I feel like I am about to quit. I want it to be over. My mom has a superiority complex. She likes keeping me in check knowing (thinking) that i will roll over and be her little b****. Today he did’nt like how I did the dishes and wanted me to do it all over again. All because I didn’t do it the exact way she wanted me to! So I ended up getting to an argument explaining to her that she makes me feel like s*** and that she bullies me and she is allowed to make rules and then change them in the middle just so she can win. My dad in law didn’t like how i was raising my voice in return to her yelling at me. So he got up in my face and started yelling if I had even breathed a word i’m afraid he would have hit me. My dad in law backed away, I started crying, he told me to get a paper bag as joke but i was really having a panic attack. I just broke into tears on the floor. My previouse dad had made me fear every father figure i have ever had but now my dad in law has made it worse. My only protectors are my older brothers. My oldest brother said I can go to his house anytime I need to and then my second eldest said that he would never lat my real dad hurt me. Can’t be any different. The only thing not making me end it all is my girlfriend. She is my life and if I end it then so would she. I need help. What do I do?
1 comment
Hey Breakingdown,
Sorry it took so long to comment…and that I’m really not going to be any help…but it was a full moon last night and the unanswered posts are many.
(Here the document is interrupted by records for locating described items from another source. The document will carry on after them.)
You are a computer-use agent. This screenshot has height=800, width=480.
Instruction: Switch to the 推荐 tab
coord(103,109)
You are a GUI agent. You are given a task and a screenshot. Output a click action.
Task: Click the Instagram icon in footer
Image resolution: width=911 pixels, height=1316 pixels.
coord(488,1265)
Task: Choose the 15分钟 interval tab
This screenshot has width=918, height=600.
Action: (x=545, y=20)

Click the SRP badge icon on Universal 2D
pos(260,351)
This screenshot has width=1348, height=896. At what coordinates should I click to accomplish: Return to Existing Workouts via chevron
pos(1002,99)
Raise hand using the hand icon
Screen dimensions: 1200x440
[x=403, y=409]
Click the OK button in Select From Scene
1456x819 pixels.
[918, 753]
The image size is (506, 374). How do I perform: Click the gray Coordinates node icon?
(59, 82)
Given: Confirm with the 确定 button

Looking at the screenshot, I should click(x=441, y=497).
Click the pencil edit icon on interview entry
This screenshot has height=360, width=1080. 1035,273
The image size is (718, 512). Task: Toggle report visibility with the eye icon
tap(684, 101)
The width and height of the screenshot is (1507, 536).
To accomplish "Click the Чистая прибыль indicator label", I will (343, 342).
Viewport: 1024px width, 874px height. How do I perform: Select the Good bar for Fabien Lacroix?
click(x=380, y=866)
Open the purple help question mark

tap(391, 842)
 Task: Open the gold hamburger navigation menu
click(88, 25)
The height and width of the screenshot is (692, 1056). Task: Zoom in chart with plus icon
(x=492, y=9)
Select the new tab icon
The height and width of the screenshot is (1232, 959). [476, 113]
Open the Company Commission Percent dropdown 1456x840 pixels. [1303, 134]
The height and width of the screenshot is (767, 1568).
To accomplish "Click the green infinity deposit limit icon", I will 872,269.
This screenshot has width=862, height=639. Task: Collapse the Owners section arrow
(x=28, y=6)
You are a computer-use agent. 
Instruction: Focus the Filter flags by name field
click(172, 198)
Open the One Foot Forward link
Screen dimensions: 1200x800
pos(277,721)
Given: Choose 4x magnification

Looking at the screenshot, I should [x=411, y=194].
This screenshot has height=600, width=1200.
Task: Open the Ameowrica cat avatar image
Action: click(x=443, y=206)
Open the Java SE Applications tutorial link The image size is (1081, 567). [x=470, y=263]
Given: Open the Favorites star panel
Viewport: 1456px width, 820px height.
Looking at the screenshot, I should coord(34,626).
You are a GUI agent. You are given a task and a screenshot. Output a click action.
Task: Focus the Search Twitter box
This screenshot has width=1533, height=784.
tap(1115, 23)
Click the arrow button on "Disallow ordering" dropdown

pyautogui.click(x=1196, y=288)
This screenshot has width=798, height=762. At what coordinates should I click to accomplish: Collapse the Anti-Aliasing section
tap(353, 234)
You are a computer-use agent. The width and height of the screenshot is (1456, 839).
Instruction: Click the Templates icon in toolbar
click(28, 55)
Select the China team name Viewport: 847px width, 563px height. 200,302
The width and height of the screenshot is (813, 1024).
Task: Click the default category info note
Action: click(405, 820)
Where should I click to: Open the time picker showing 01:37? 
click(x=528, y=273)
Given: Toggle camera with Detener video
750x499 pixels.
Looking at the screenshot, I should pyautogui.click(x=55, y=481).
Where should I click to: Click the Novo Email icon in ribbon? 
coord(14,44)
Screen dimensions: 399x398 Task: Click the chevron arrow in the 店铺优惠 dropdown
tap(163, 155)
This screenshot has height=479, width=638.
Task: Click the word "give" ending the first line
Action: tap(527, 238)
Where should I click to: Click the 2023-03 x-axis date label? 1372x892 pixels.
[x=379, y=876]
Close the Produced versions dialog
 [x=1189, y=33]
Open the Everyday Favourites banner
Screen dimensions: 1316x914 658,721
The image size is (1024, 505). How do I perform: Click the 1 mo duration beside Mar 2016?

I’m afraid it sounds like you are emotionally hysterical…a whole lot of angry…and a gut full of afraid. I am assuming that when you speak about your dad in law…that he is your step-father…married to your mother? I am an old woman and mother myself and find I have little patience for this sort of thing…much like your mother…and I also don’t know what to say or do to help you…but stick around…there will be others here that can relate to your issues…unfortunately many others.
Is this your first time posting? If so…know that you are very welcome hun…but be patient with us…we are all hurting too eh? So do yourself a favour…try to calm down, the sky isn’t falling today…atleast not according to the most recent forecasts…so stick around. Read other posts…comment on those you can connect with or if you have something to offer the poster…create a new post to further explain yourself or situation…whatever you feel comfortable with.